Certainly it would be foolish to contend that the trial judge should fashion his corrective orders in a vacuum, or that he should be unmindful of the overall employment situation before him or be insensitive to the effects-other than the elimination of the discrimination-his order is likely to cause. On the contrary, he should be fully informed of these other factors so that he can provide Title VII relief in such a way as to carry out the purposes of the Act while still doing the least possible tampering with other interests of the parties. That is not the thrust of the order now on appeal. It was designed only as a plan to deal with the non-racial effects of the initial collateral tampering. But it is not the only possible plan. There are others that the appellants for their part say they would prefer to see adopted. Without making a judgment as to the merit of any of these plans, I note that neither the one we are affirming, nor any of those appellants support, has anything to do with effectuating the purpose of, or insuring compliance with, the Civil Rights Act. This forces me to conclude that the selection and content of such a plan should come from free give and take between parties around the collective bargaining table, not from the chancellor's pen at the trial court bench.

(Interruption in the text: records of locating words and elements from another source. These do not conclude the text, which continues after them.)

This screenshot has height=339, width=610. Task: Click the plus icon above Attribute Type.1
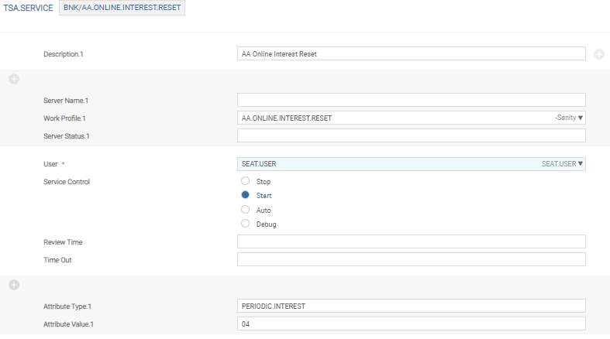pos(14,285)
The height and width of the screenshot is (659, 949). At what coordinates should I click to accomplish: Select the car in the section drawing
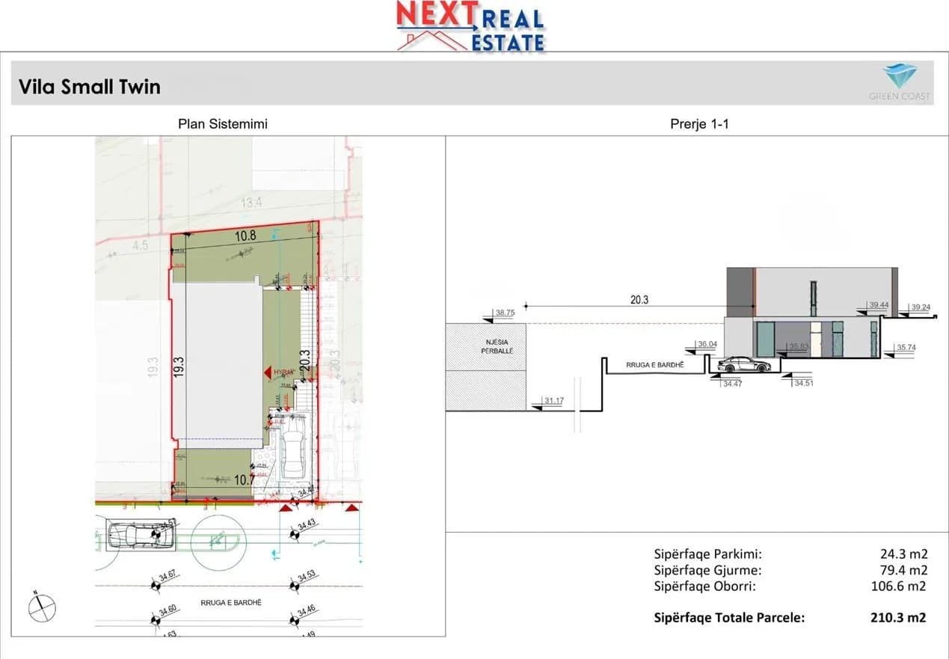point(743,365)
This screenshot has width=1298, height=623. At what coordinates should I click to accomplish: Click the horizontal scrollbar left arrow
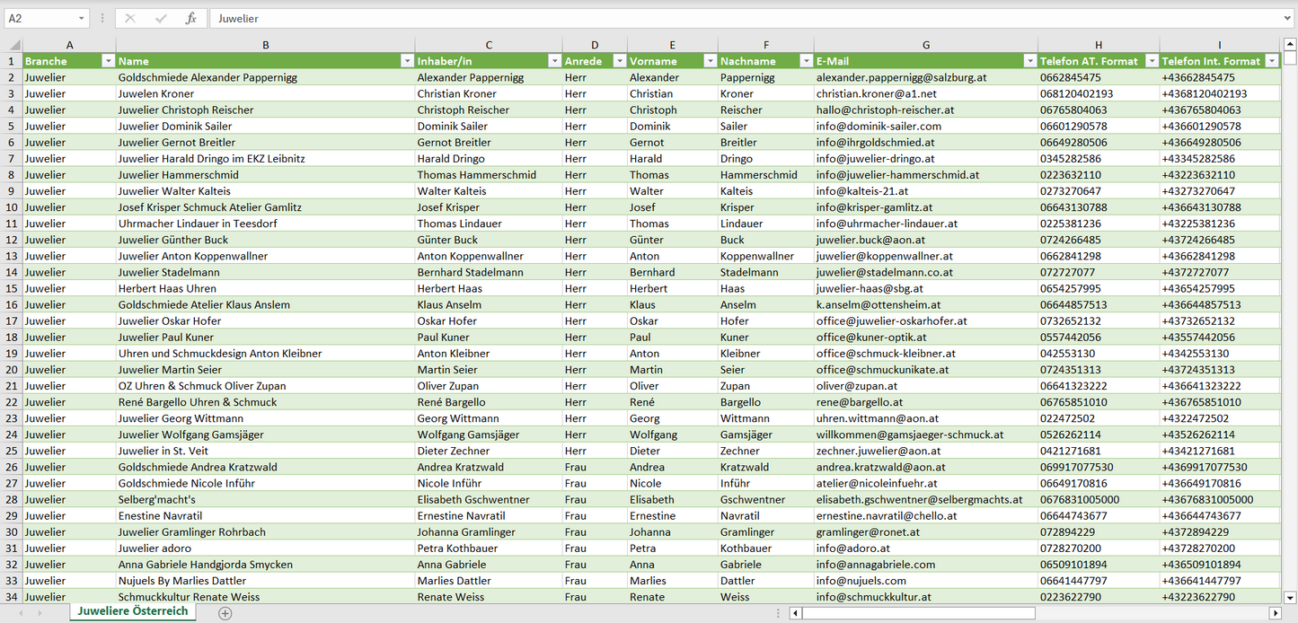(795, 613)
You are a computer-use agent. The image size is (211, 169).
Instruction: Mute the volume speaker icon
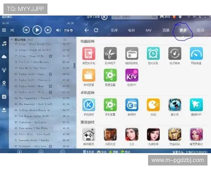[58, 30]
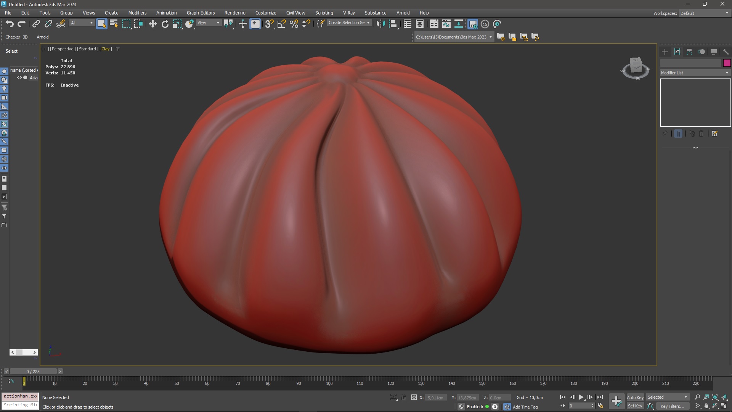Click the Select and Link icon

(x=36, y=24)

If we are to uphold this order on the ground that it at least provides stable employment for some white workers, albeit at the expense of less experienced white workers, what is to prevent the district judge by authority of this decision, from rectifying the ill effects of this particular order by still another order that salaries be increased for those less experienced workers who are now working fewer hours? And then * * *? And then * * *? Once the court is permitted to dictate employment terms other than those absolutely necessary for the effectuation of the statutory purpose, we start an excursion on a downhill highway with no brakes. Eugene V. Debs, Samuel Gompers and John L. Lewis would be quick to advise the party who counts this case as won, that the subtle exchange of government by injunction for the right to bargain collectively will produce, at best, a Pyrrhic victory.
I would hold that the district court exceeded the ambit of its Title VII powers when it entered the injunction order here on appeal. I therefore respectfully dissent.